## Given information
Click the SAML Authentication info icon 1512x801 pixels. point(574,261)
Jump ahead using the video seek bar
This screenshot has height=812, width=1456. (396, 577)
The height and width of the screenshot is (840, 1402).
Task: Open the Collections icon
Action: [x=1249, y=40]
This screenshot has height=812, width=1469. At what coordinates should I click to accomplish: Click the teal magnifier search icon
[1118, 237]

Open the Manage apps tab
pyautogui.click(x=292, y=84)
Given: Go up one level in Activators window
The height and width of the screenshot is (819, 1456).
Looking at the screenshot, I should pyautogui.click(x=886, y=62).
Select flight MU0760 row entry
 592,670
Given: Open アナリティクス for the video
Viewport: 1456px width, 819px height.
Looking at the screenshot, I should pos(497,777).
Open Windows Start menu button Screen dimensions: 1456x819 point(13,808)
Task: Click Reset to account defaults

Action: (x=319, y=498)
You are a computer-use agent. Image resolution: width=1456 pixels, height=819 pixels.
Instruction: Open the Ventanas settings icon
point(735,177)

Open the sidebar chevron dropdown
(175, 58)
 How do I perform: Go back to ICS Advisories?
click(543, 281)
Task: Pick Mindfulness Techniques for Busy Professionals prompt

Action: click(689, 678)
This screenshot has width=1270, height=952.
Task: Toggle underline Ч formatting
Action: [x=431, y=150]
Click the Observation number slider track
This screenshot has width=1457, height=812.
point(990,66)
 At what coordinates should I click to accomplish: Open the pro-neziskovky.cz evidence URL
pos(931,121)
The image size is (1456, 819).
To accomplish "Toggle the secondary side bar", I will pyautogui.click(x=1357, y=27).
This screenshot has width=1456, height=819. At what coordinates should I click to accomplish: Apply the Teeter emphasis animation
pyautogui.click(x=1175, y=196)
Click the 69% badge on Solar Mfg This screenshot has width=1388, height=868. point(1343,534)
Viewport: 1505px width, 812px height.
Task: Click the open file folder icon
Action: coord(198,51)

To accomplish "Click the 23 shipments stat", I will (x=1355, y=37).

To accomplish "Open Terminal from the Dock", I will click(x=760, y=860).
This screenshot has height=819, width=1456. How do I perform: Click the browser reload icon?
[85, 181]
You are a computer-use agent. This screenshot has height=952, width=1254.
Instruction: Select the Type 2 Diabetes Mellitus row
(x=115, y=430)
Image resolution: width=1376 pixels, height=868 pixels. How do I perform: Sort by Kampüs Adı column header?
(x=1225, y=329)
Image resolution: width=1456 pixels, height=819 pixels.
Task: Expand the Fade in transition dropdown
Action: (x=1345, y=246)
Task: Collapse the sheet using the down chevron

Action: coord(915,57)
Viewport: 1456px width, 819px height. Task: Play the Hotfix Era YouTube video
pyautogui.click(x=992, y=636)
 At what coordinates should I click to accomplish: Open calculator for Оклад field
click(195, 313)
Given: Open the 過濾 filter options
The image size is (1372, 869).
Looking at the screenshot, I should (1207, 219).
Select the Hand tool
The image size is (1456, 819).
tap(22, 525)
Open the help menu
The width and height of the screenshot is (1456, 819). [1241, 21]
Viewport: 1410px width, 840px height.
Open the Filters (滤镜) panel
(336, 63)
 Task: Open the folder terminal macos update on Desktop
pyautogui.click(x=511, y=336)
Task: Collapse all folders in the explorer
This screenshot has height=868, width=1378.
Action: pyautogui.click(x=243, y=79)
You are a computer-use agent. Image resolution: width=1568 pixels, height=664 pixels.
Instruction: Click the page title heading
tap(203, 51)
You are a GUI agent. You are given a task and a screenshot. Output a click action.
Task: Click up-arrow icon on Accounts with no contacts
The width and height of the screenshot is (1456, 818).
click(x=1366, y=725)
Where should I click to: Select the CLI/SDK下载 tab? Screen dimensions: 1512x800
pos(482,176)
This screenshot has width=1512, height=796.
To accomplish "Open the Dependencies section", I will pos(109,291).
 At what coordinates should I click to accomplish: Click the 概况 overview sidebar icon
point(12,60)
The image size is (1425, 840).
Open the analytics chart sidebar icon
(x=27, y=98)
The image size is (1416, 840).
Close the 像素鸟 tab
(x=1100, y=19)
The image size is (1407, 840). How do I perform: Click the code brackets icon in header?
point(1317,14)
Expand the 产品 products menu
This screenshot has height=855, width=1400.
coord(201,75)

## Instructions for the task
The whole listing should be restated word for word.

## Answer box
Click the SAML Authentication info icon 1512x801 pixels. point(574,261)
Jump ahead using the video seek bar
This screenshot has height=812, width=1456. (396, 577)
The height and width of the screenshot is (840, 1402).
Task: Open the Collections icon
Action: [x=1249, y=40]
This screenshot has height=812, width=1469. At what coordinates should I click to accomplish: Click the teal magnifier search icon
[1118, 237]

Open the Manage apps tab
pyautogui.click(x=292, y=84)
Given: Go up one level in Activators window
The height and width of the screenshot is (819, 1456).
Looking at the screenshot, I should pyautogui.click(x=886, y=62).
Select flight MU0760 row entry
 592,670
Given: Open アナリティクス for the video
Viewport: 1456px width, 819px height.
Looking at the screenshot, I should pos(497,777).
Open Windows Start menu button Screen dimensions: 1456x819 point(13,808)
Task: Click Reset to account defaults

Action: (x=319, y=498)
You are a computer-use agent. Image resolution: width=1456 pixels, height=819 pixels.
Instruction: Open the Ventanas settings icon
point(735,177)

Open the sidebar chevron dropdown
(175, 58)
 How do I perform: Go back to ICS Advisories?
click(543, 281)
Task: Pick Mindfulness Techniques for Busy Professionals prompt

Action: click(689, 678)
This screenshot has width=1270, height=952.
Task: Toggle underline Ч formatting
Action: [x=431, y=150]
Click the Observation number slider track
This screenshot has width=1457, height=812.
point(990,66)
 At what coordinates should I click to accomplish: Open the pro-neziskovky.cz evidence URL
pos(931,121)
The image size is (1456, 819).
To accomplish "Toggle the secondary side bar", I will pyautogui.click(x=1357, y=27).
This screenshot has width=1456, height=819. At what coordinates should I click to accomplish: Apply the Teeter emphasis animation
pyautogui.click(x=1175, y=196)
Click the 69% badge on Solar Mfg This screenshot has width=1388, height=868. point(1343,534)
Viewport: 1505px width, 812px height.
Task: Click the open file folder icon
Action: coord(198,51)

To accomplish "Click the 23 shipments stat", I will (x=1355, y=37).

To accomplish "Open Terminal from the Dock", I will click(x=760, y=860).
This screenshot has height=819, width=1456. How do I perform: Click the browser reload icon?
[85, 181]
You are a computer-use agent. This screenshot has height=952, width=1254.
Instruction: Select the Type 2 Diabetes Mellitus row
(x=115, y=430)
Image resolution: width=1376 pixels, height=868 pixels. How do I perform: Sort by Kampüs Adı column header?
(x=1225, y=329)
Image resolution: width=1456 pixels, height=819 pixels.
Task: Expand the Fade in transition dropdown
Action: (x=1345, y=246)
Task: Collapse the sheet using the down chevron

Action: coord(915,57)
Viewport: 1456px width, 819px height. Task: Play the Hotfix Era YouTube video
pyautogui.click(x=992, y=636)
 At what coordinates should I click to accomplish: Open calculator for Оклад field
click(195, 313)
Given: Open the 過濾 filter options
The image size is (1372, 869).
Looking at the screenshot, I should (1207, 219).
Select the Hand tool
The image size is (1456, 819).
tap(22, 525)
Open the help menu
The width and height of the screenshot is (1456, 819). [1241, 21]
Viewport: 1410px width, 840px height.
Open the Filters (滤镜) panel
(336, 63)
 Task: Open the folder terminal macos update on Desktop
pyautogui.click(x=511, y=336)
Task: Collapse all folders in the explorer
This screenshot has height=868, width=1378.
Action: pyautogui.click(x=243, y=79)
You are a computer-use agent. Image resolution: width=1568 pixels, height=664 pixels.
Instruction: Click the page title heading
tap(203, 51)
You are a GUI agent. You are given a task and a screenshot. Output a click action.
Task: Click up-arrow icon on Accounts with no contacts
The width and height of the screenshot is (1456, 818).
click(x=1366, y=725)
Where should I click to: Select the CLI/SDK下载 tab? Screen dimensions: 1512x800
pos(482,176)
This screenshot has width=1512, height=796.
To accomplish "Open the Dependencies section", I will pos(109,291).
 At what coordinates should I click to accomplish: Click the 概况 overview sidebar icon
point(12,60)
The image size is (1425, 840).
Open the analytics chart sidebar icon
(x=27, y=98)
The image size is (1416, 840).
Close the 像素鸟 tab
(x=1100, y=19)
The image size is (1407, 840). How do I perform: Click the code brackets icon in header?
point(1317,14)
Expand the 产品 products menu
This screenshot has height=855, width=1400.
coord(201,75)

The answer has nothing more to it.